Но и с боевыми заслугами Синезерова, как с Шушенским, не все выходило ладно. Он писал (и рассказывал), что приднестровские казаки приняли его за шпиона, водили на расстрел, но почему-то передумали.

В другом рассказе его водили на расстрел дважды, потом трижды и так до четырех раз. Это немного смущало. Ещё больше смущало, что он, по мнению доброжелателей, вообще не выходил из гостиницы в Кишиневе, беспробудно пьянствовал и записывал рассказы очевидцев.

Несомненно было то, что он талантливый поэт, в лучших традициях шестидесятых сочинявший душевную гражданственную лирику. И, как часто бывает с одаренными поэтами (такими как Стасов), он за своими стихами не видел и не слышал никого, кроме себя. Он, например, каждый раз делал мне комплименты по поводу моих стихов, которых я отроду не сочинял. Он так и не смог запомнить, что я не поэт.

Мы пригласили его как старшего товарища с огромным опытом, поскольку у Феликса редакторского опыта не было, и напрасно. Только если очень сильно поднажать и припугнуть, из него лезли целые полосы застольных баек, которые якобы происходили с ним, а потом выяснялось, что это ходячие анекдоты двадцатилетней давности. К тому же скоро всплыло, что свои опусы Сергей Алексеевич печатает под копирку, чтобы отправлять в другие редакции.

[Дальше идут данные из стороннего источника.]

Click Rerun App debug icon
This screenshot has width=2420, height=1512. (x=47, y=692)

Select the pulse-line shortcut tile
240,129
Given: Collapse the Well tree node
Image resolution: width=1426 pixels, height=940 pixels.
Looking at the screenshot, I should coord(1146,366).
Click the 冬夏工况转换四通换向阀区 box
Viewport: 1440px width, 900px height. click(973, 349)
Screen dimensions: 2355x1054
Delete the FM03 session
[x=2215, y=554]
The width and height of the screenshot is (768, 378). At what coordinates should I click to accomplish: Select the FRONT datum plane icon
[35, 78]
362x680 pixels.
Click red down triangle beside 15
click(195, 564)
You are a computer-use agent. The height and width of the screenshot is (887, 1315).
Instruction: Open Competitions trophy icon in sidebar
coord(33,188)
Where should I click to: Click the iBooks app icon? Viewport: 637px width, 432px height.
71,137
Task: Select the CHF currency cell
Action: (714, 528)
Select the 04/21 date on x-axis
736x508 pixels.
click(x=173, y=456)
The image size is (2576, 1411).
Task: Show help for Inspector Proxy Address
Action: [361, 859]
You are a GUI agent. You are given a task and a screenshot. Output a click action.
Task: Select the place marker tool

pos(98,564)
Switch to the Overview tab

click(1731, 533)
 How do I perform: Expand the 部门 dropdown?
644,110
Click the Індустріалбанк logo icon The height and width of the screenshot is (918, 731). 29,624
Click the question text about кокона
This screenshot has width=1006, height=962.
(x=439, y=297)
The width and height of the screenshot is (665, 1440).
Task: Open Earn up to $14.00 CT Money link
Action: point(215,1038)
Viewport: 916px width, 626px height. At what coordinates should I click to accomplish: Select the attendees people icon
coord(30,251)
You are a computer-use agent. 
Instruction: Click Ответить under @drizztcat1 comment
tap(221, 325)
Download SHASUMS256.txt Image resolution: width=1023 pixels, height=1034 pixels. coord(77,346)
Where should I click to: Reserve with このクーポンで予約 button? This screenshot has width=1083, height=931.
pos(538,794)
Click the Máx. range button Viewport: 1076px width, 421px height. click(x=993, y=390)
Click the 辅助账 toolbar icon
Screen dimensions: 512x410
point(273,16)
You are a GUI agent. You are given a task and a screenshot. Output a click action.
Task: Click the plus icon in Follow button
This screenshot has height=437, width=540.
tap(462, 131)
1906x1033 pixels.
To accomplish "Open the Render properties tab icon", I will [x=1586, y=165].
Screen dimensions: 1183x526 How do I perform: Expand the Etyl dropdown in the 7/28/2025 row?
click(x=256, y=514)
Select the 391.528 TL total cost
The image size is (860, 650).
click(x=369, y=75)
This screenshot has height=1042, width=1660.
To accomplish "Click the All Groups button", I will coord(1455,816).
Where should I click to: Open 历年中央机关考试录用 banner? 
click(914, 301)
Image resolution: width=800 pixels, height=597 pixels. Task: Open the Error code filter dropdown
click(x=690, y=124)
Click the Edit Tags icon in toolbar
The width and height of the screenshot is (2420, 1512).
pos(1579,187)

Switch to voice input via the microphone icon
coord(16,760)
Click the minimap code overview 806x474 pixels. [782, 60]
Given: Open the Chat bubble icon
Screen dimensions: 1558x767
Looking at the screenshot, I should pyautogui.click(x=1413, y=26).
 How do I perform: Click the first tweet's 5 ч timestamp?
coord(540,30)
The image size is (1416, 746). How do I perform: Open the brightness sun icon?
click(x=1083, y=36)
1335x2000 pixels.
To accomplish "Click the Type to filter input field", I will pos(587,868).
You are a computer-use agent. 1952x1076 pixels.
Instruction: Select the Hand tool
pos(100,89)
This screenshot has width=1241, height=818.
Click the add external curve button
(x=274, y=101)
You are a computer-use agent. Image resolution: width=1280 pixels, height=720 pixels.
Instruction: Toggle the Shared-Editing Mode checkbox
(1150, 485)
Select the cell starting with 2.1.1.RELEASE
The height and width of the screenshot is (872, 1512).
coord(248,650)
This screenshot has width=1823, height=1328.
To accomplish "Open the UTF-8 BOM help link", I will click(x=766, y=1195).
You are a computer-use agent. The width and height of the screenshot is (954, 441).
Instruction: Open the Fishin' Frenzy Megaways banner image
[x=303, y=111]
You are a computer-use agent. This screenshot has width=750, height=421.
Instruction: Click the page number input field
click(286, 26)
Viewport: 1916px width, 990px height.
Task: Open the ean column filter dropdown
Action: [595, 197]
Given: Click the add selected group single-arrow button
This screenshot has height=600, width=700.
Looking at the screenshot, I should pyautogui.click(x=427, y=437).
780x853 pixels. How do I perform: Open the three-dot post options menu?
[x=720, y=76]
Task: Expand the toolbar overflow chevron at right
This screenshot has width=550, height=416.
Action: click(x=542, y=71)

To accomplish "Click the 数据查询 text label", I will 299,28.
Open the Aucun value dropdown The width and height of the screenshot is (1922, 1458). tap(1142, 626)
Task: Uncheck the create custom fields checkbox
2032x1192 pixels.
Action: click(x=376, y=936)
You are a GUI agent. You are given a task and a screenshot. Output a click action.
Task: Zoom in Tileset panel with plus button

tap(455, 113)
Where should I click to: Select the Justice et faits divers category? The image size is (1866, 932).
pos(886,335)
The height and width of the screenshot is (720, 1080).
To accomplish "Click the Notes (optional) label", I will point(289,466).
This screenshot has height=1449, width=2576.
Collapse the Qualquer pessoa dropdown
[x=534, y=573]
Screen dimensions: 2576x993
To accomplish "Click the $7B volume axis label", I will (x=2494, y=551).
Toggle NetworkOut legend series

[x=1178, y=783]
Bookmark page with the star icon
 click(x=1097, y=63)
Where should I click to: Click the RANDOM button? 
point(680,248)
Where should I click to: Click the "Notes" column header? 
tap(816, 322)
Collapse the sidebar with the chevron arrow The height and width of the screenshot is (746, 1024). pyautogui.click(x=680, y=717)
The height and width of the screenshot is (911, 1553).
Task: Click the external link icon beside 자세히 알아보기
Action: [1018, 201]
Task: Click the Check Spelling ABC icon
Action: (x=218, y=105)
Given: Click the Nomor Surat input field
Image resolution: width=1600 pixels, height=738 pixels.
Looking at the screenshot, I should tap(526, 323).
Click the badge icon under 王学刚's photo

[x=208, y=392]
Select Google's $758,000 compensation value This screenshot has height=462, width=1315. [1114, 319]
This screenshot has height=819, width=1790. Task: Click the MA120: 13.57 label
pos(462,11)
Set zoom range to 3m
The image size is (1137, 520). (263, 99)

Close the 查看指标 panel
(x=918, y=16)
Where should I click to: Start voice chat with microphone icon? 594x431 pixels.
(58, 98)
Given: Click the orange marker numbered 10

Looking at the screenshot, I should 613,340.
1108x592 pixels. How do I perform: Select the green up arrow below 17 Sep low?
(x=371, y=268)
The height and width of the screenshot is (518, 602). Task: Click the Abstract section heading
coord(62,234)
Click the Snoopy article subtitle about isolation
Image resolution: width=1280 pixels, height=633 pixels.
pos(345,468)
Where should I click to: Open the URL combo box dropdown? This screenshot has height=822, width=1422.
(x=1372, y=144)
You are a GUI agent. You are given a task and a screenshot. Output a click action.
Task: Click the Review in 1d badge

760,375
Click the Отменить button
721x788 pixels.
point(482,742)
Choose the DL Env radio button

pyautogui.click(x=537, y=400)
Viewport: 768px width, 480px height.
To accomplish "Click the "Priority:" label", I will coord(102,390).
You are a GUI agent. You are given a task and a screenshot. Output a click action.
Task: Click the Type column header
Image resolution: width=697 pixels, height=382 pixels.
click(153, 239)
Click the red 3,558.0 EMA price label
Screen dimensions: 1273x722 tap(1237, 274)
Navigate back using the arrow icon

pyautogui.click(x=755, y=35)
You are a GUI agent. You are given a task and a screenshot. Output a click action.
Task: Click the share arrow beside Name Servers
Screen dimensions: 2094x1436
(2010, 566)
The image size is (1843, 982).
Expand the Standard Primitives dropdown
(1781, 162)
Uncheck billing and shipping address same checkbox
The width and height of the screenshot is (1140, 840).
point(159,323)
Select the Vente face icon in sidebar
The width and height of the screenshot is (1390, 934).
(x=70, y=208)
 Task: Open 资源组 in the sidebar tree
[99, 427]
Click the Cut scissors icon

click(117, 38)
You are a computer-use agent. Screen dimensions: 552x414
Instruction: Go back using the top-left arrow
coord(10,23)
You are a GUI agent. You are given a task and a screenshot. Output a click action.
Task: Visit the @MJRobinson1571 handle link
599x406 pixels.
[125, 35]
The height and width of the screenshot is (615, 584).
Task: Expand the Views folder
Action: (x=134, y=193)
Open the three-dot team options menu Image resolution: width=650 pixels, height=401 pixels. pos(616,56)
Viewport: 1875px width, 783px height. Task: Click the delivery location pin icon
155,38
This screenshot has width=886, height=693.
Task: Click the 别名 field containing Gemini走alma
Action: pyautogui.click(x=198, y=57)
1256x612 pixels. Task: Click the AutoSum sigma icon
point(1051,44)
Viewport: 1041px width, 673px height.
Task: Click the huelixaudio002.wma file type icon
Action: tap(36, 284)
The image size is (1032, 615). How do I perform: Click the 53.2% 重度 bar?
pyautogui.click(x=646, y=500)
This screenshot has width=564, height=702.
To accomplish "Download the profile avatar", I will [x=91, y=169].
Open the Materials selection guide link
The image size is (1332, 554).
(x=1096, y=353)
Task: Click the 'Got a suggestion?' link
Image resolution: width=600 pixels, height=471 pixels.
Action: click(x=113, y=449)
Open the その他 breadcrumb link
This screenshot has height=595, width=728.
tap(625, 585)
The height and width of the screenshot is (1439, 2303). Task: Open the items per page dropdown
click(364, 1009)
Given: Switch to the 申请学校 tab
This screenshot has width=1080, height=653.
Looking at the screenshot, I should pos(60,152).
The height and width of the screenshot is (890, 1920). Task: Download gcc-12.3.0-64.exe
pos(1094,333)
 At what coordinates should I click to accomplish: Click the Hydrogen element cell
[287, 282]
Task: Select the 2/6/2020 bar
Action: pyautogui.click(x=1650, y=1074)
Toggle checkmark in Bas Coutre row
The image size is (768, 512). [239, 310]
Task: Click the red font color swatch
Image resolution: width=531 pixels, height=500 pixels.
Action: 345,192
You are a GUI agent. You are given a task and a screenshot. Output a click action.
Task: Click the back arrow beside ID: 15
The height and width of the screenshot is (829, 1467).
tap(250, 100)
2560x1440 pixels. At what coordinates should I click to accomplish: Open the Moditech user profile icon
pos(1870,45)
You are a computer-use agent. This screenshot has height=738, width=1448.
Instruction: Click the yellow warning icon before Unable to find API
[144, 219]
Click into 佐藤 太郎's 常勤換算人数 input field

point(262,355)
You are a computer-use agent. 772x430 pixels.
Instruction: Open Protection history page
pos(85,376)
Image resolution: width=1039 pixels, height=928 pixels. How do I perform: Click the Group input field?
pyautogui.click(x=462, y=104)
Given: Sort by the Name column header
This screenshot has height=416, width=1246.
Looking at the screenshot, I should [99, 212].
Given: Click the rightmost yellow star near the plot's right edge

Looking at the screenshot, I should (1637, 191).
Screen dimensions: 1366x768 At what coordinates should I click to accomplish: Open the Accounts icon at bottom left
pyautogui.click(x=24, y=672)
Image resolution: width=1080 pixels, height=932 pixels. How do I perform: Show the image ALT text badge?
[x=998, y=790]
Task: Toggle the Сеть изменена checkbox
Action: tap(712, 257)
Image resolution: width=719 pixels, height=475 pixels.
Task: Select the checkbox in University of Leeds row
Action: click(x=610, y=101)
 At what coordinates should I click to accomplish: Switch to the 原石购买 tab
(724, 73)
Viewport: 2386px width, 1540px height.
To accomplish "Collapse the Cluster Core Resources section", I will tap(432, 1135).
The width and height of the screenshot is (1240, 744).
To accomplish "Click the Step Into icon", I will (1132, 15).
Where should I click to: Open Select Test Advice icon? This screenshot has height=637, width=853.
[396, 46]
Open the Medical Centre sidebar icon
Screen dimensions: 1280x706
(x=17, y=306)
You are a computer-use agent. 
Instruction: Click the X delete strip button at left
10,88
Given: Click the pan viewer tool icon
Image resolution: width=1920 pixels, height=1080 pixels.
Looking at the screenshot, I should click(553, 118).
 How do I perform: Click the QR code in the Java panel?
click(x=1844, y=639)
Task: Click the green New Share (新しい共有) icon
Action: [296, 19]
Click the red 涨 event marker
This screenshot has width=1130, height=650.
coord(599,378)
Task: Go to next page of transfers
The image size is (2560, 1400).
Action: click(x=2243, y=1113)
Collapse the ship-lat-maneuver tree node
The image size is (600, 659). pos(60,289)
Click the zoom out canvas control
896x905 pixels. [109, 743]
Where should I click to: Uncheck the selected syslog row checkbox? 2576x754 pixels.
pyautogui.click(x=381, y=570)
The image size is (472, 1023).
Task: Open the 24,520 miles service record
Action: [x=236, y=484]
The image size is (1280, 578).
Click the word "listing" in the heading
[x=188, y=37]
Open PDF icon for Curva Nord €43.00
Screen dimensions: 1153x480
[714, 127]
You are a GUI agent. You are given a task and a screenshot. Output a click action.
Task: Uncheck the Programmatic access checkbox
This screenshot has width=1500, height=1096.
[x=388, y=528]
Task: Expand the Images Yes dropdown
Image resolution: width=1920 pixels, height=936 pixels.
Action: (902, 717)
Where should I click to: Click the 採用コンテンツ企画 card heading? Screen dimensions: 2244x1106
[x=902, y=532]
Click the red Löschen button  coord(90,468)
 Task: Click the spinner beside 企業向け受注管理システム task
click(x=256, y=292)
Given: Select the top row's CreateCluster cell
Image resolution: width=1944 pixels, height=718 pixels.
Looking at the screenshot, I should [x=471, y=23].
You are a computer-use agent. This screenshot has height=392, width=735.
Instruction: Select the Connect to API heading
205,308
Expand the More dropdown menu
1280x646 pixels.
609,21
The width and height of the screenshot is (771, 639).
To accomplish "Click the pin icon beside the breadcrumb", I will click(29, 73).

Его понизили со второго заместителя редактора до корреспондента, лишали премии, стыдили, перевели на гонорар, даже уволили. А он все равно приходил на работу со своей авоськой, в войлочных ботах на резиновом ходу, прожженной куртке-болонье и шапке-ушанке с опущенными ушами и садился за свою раздолбанную машинку "ОРТЕХ". И вдруг его пропитые мозги выдавали какой-нибудь перл или, выражаясь архаически, /нетленку./

Синезеров жил черт-те где с какой-то неведомой сожительницей, которая его периодически выгоняла. Тогда он ночевал в редакции, на сдвинутых стульях, не снимая зимней куртки и кроличьей шапки с опущенными ушами. Он и работал в верхней одежде, шапке и нитяных перчатках, как голодовщик, который экономит калории. Кровь его почти не грела.

Во время редакционных гулянок Синезеров, понятно, много пил полными стаканами, но закусывать по-человечески отказывался, занюхивал какой-нибудь черствой коркой. Он говорил, что от постоянного бродяжничества желудок у него совсем усох и не принимает нормальной пищи. Обращение у него было классическое – "старик". Так же его называла бывшая жена, тридцатидвухлетняя журналистка Ольга

Недоимщикова.

Единственным пристойным человеком в редакции был Кирилл. Он не то чтобы вовсе не пил, но не пил за рулем, а на машине ездил почти каждый день. За то если в его жизни случался такой праздник, машина ломалась, отвязаться от него было невозможно. Он объявлял заседание

Общества Педестрианов (то есть пешеходов) и бежал за чем-нибудь изысканным типа "Хванчкары". После этого Кирилл мгновенно превращался из корректного, немного чопорного эстета (эстета сраного, по выражению Феликса), в шумливого, дурашливого и болтливого балагура. К тому же спьяну у него появлялась жутковатая привычка: вылезать из окна верхнего этажа и ходить по карнизу (или по краю крыши).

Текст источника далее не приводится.